Les villes moyennes accueillent 20 % de la population étudiante. Il faut donc évidemment s’appuyer sur cette réalité pour en faire un moteur d’aménagement du territoire et d’attractivité. L’enjeu pour nos villes moyennes consiste à parvenir à une meilleure adéquation entre l’offre de formation et les besoins locaux en emplois. C’est tout l’objectif du dispositif « Au cœur des territoires » initié par le Conservatoire national des arts et des métiers (Cnam) lancé en 2019 en lien avec les programmes Action Cœur de Ville et Territoires d’industrie. Il s’agit de développer une offre de formation, axée sur l’apprentissage, pour répondre aux problématiques des acteurs économiques locaux, notamment industriels, qui peinent à recruter. Et c’est un succès. Une première vague avait permis de labelliser 64 collectivités puis une seconde vient tout récemment d’en labelliser 9 supplémentaires. Le monde économique et celui de l’enseignement supérieur ne se connaissent pas forcément. Sur ces labellisations, les élus ont permis de réaliser des passerelles. C’est aussi notre rôle.

L’enseignement supérieur est un atout majeur pour le développement des villes moyennes.

Enfin, certaines villes se sont appuyées sur Action Cœur de Ville pour finaliser des projets d’enseignement supérieur. Je pense à la formation liée à la bande-dessinée à Angoulême ou la réhabilitation de l’École nationale supérieure d’art à Bourges. Sur cette thématique majeure de l’enseignement supérieur, il faut aller plus loin tant il s’agit d’un puissant levier pour le dynamisme de nos territoires. C’est pourquoi Villes de France souhaite que cela devienne un axe à part entière du programme.

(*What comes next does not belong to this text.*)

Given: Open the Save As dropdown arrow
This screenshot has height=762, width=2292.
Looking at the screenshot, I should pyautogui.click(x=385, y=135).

Vous proposez le développement d’une « Territoire de santé » Pouvez-vous développer cette idée très riche ?
Il s’agit effectivement d’une proposition de Villes de France que nous avons formulé au Gouvernement à l’occasion du Ségur de la Santé. Au-delà des enjeux hospitaliers, très prégnants dans le Ségur, notre objectif a été de proposer une vision plus large autour d’une approche territoriale de la santé. Ainsi, pour lutter contre les inégalités territoriales de santé, nous préconisons de créer des « territoires prioritaires de santé » qui auraient le même degré de priorité que les QPV (quartiers prioritaires de la politique de la ville). Ce dispositif permettrait une meilleure identification des enjeux transversaux de l’accès aux soins (liés aux questions de cadre de vie, d’attractivité́ économique, de mobilité́, etc.) et ouvriraient droit à des financements supplémentaires de l’État pour favoriser l’installation des professionnels de santé.